Tuesday, November 08, 2016

Seer Stone


The Book of Mormon Translation Process  (From the book, 400 Questions and Answers About the Book of Mormon, by Susan Easton Black, beginning on page 15)

“What details did scribes of the Book of Mormon add about the translation process?

During the translation process, scribe David Whitmer observed, ‘Joseph Smith would put the seer stone into a hat and put his face in the hat, drawing (the hat) closely around his face to exclude the light; and in the darkness the spiritual light would shine.  A piece of something resembling parchment would appear and on that appeared the writing.

One character at a time would appear and under it was the interpretation in English.  Brother Joseph would read off the English to Oliver Cowdery, who was his principal scribe and when it was written down and repeated to Brother Joseph to see if it was correct, then it would disappear and another character with the interpretation would appear.’

How did Emma Smith describe the translation process?

In an 1856 interview Emma Smith recalled, ‘When my husband was translating the Book of Mormon, I wrote a part of it, as he dictated each sentence, word for word and when he came to proper names he could not pronounce, or long words, he spelled them out and while I was writing them, if I made any mistake in spelling, he would stop me and correct my spelling, although it was impossible for him to see how I was writing them down at the time.’

Later, in an 1879 interview, Emma said that Joseph ‘would dictate to me hour after hour; and when returning after meals, or after interruptions, he could at once begin where he had left off, without either seeing the manuscript or having any portion of it read to him.  This was a usual thing for him to do.  It would have been improbable that a learned man could do this and for one so ignorant and unlearned as he was, it was simply impossible.’

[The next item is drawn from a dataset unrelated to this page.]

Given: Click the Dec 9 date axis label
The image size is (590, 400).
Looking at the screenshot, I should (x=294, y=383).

In the same interview, she also stated, ‘I frequently wrote day after day, often sitting at the table close by him, he sitting with his faced buried in his hat,

with the (seer) stone in it and dictating hour after hour with nothing between us…The plates often lay on the table without any attempt at concealment, wrapped in a small linen tablecloth, which I had given him to fold them in.  I once felt of the plates, as they thus lay on the table, tracing their outline and shape.  They seemed to be pliable like thick paper and would rustle with a metallic sound when the edges were moved by the thumb, as one does sometimes thumb the edges of a book.’

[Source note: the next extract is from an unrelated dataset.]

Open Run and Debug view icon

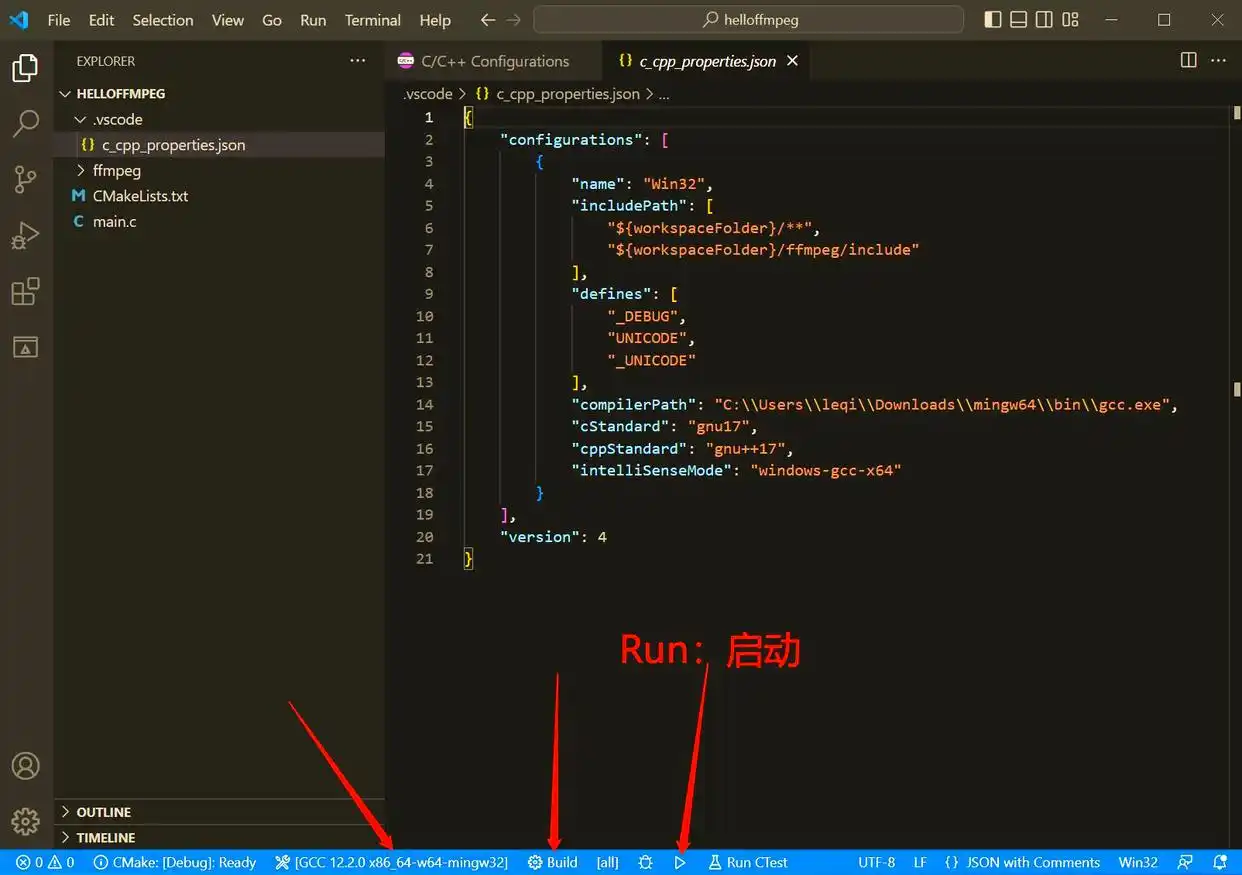(25, 236)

How do modern Book of Mormon scholars feel about the description of the translation process given by David Whitmer and Emma Smith?

Royal Skousen, a professor of English language at BYU weighed in on the translation process and the question of whether Joseph Smith spelled proper names.  Skousen writes, ‘Over the twenty-one years that I have worked on the Book of Mormon Manuscript Project…we now know much more about the original text of the Book of Mormon, especially its Hebrew-like syntax, archaic vocabulary and systematic phraseology.  We now have a much clearer insight into how Joseph Smith translated (however one interprets the word ‘translated’) with strong evidence that he dictated the text word for word and that he controlled for the spelling of the strange Book of Mormon names.’”

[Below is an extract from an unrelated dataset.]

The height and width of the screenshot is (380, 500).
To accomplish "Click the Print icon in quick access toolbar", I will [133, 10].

Finally from another source, namely, the BYU Religious Education Review, page 16, Fall 2016, by Rachel Cope, Associate Professor of Church History and Doctrine at BYU we read:

“It is interesting that most Church members in our day do not know about the seer stones because they were a familiar topic in Joseph Smith’s day and well known to historians since that time.  To Joseph Smith and early Church members, the idea of seer stones was normative, not because they were any easier to explain in the 1830s but because it was apparently a well-known fact that Joseph translated the Book of Mormon with seer stones.

It wasn’t a secret; people knew about them.  On the other hand, artwork that depicts the translation has excluded seer stones from the miraculous process that Joseph used to translate the gold plates.

By releasing the photograph of the seer stone (chocolate colored stone with an oval shape) in the Ensign (October 2015), the Church has begun a process of normalization, a process of recapturing the miracle in historical terms.”